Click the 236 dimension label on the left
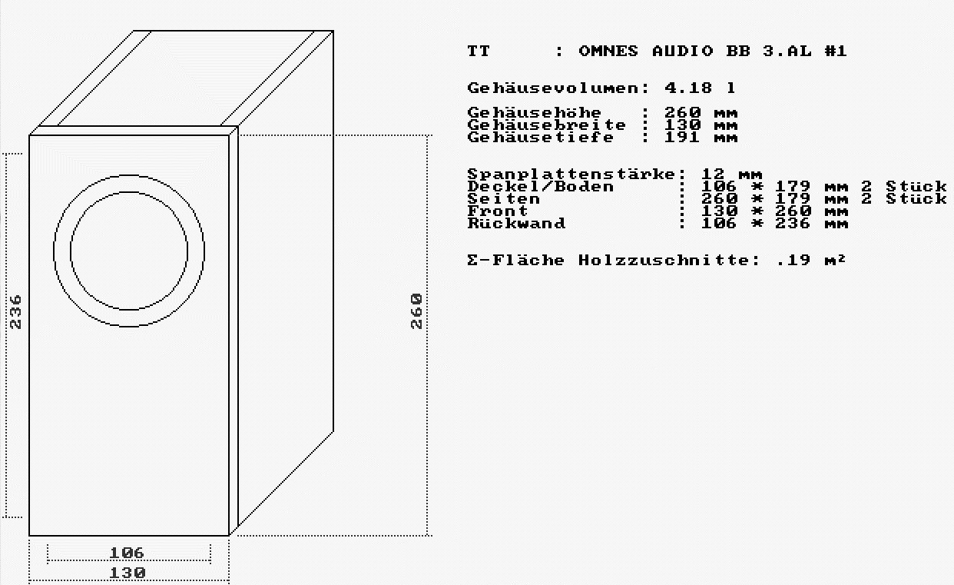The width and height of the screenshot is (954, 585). click(16, 311)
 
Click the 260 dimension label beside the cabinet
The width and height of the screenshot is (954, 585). click(416, 311)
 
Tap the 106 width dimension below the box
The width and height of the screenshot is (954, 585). click(127, 553)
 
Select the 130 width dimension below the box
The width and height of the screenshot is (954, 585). click(127, 573)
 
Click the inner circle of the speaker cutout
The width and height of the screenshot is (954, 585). click(128, 251)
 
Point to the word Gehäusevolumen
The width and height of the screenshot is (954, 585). click(552, 88)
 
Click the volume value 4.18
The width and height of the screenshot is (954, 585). click(688, 88)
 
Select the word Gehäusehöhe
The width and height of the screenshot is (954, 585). click(535, 113)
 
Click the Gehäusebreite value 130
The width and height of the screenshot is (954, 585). click(682, 125)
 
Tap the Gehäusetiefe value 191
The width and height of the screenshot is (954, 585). click(682, 138)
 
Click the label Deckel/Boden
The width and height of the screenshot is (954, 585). click(541, 187)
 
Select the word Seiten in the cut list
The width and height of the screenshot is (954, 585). click(504, 199)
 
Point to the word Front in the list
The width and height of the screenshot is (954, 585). click(498, 211)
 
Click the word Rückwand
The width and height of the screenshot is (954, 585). click(516, 224)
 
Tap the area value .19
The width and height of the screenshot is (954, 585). click(793, 261)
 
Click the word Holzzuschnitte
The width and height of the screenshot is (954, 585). click(664, 261)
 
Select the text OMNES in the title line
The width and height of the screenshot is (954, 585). click(608, 52)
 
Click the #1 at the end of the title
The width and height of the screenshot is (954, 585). click(836, 52)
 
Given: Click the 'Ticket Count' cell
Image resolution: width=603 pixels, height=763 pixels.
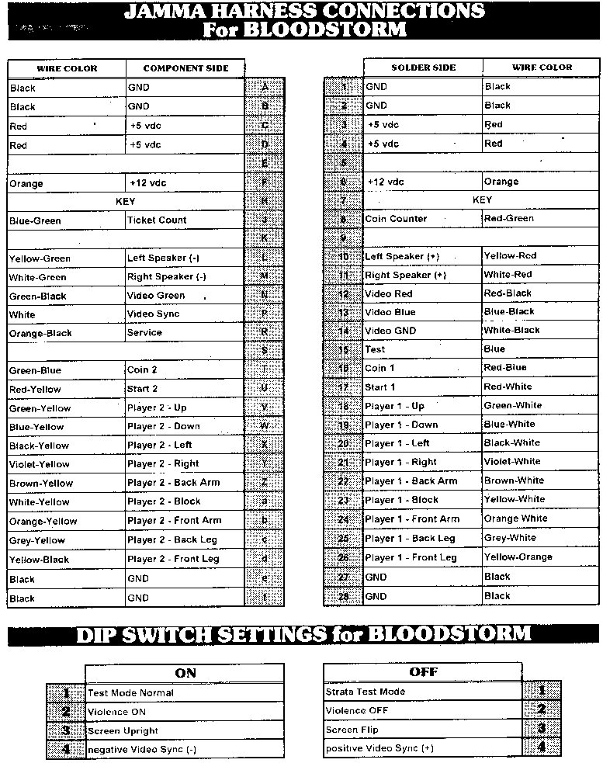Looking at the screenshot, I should click(x=185, y=220).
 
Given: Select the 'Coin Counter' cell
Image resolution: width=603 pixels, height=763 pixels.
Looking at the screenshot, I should click(x=423, y=219).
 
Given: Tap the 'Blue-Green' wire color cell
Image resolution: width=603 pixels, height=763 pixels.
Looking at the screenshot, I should click(x=67, y=221).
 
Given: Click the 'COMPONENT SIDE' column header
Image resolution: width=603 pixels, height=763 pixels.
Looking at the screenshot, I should click(x=185, y=68).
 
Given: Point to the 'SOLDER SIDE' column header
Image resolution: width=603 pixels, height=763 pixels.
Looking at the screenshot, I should click(x=423, y=68).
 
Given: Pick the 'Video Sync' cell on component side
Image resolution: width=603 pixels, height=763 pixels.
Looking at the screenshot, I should click(x=185, y=314).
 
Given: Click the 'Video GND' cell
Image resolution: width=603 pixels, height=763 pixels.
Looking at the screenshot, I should click(x=423, y=331).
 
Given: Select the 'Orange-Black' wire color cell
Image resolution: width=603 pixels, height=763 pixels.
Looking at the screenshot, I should click(x=67, y=333).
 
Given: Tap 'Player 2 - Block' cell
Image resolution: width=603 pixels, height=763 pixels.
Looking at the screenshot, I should click(x=185, y=502).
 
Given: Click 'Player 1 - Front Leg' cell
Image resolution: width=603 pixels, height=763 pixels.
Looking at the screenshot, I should click(x=423, y=557).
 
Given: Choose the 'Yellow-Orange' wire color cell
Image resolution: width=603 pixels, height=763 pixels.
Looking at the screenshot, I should click(x=540, y=557).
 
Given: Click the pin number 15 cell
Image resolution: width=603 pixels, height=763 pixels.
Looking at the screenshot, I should click(x=344, y=350).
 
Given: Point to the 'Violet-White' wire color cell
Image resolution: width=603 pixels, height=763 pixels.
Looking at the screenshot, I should click(x=540, y=462).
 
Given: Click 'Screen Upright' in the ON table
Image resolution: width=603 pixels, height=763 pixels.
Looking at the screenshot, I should click(x=185, y=731).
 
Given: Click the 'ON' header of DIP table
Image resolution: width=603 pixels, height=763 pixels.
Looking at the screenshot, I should click(x=185, y=673).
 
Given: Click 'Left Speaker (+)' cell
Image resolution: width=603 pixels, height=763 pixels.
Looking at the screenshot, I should click(x=423, y=256).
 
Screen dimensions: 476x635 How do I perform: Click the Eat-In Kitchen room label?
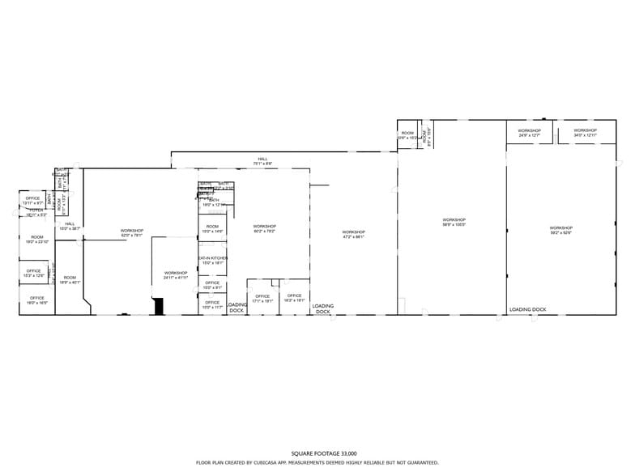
▬▬▬▬▬▬▬▬▬▬
* Work instructions *
Rewrite the listing from its start up to and including the line containing "585). click(416, 311)", adding -48 to each coordinate in the answers. Leave the pictures out.

* Exercise output *
Click the 236 dimension label on the left
The width and height of the screenshot is (954, 585). click(-32, 263)
 
Click the 260 dimension label beside the cabinet
The width and height of the screenshot is (954, 585). click(368, 263)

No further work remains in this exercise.